SIR JOHN LUBBOCK (London University)

could not understand why this country should go on finding money for the deficiencies in the revenue of Cyprus—a course which was not pursued in regard to India or any of our great Colonies, who were left to make both ends meet. He had hoped the right hon. Gentleman would have held out some prospect of a discontinuance of this continual drawing from England, but there had been no practical suggestions leading to that conclusion. If the Government expected the Island would improve, it would be better to make a temporary loan, and if there was no prospect of improvement, why should we go on paying? The Chancellor of the Exchequer had put the amount at a very moderate figure. Including, as of course they ought, our military expenditure in Cyprus, the total reached more than £1,000,000. But why was Cyprus reduced to such a sad condition? In former times it was fertile and prosperous. The change was mainly due to the destruction of the forests; and to restore the prosperity they must restore the forests. It was no use merely to plant a few thousand trees here and there. They must close certain tracts one after the other until the trees had attained a sufficient height. He asked the Government to take the matter into their serious consideration. He saw no reason why the deficiency should continue to be made good by the people of this country. He regretted from this point of view that the right hon. Gentleman had no practical suggestions to make. The Chancellor of the Exchequer said that the Island was not of any value from a naval or military point of view. If it was of no value, then he could not see why this country should continue to pay, year after year, when the money was so much required at home.

SIR G. BADEN-POWELL (Liverpool, Kirkdale)

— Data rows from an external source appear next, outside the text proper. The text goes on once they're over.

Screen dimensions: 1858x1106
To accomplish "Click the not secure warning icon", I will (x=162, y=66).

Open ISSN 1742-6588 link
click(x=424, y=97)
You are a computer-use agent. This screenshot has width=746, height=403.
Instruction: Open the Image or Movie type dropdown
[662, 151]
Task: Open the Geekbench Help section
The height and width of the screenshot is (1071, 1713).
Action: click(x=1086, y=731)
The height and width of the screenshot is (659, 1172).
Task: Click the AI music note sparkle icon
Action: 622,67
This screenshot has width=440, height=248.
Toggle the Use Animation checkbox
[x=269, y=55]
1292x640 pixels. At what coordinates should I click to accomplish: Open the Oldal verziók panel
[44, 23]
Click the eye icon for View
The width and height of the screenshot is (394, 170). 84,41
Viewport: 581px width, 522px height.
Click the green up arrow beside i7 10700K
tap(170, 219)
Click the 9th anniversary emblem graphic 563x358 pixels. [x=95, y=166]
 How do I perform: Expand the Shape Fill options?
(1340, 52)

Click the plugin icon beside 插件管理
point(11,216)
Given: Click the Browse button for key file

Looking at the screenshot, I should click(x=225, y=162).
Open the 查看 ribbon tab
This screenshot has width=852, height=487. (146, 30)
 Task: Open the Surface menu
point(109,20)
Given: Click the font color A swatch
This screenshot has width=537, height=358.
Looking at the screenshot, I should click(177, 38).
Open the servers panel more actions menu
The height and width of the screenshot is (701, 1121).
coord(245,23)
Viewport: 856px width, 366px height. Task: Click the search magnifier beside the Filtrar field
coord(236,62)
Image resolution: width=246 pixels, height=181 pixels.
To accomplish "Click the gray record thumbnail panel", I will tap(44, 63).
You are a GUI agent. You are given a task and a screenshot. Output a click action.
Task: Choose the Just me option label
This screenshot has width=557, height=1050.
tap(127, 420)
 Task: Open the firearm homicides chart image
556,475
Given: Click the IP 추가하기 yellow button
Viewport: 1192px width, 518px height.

agreed that this was not the time to discuss Imperial policy with regard to Cyprus, but after what had been said by the Chancellor of the Exchequer, he felt compelled to make an earnest protest on two points. The words of the Chancellor of the Exchequer would be read all over Europe with surprise that a statement of that kind should come from the Leader of the House of Commons. He had not been surprised at that speech, because it was one of the many speeches on his policy of the shrinkage of the Empire. He had some personal experience of that part of the world, and he had consulted naval, military, and commercial men, and he protested earnestly against the idea that Cyprus should be given up by this country. One of the greatest naval authorities, whose death they all mourned—Admiral Hornby—had pointed out that in the next naval war Cyprus, or some port in that region, would be absolutely essential to their naval supremacy. He looked with apprehension on the peoples of Europe learning that this country was prepared to retire from Cyprus.


I made no such suggestion.


hoped the right hon. Gentleman would deny that any such interpretation could be put on his words. No one would rejoice at that more than he would, but he thought he must raise a protect against the suggestions that they ought not to continue to hold Cyprus.

MR. F. S. STEVENSON (Suffolk, Eye)

said, it was true this was not the time to raise a question of policy. Cyprus had been referred to in uncomplimentary terms, and he was not going to argue whether it was a white elephant or not—whether the causes of depression were permanent or not—whether it was a good bargain or a bad bargain. The fact remained that they were in Cyprus, and as long as they remained there they were bound by these obligations until they were denounced. In view of the fact that the Turkish Government had disregarded certain obligations, was it not possible for England and France to secure that Turkey should no longer be relieved to the same extent.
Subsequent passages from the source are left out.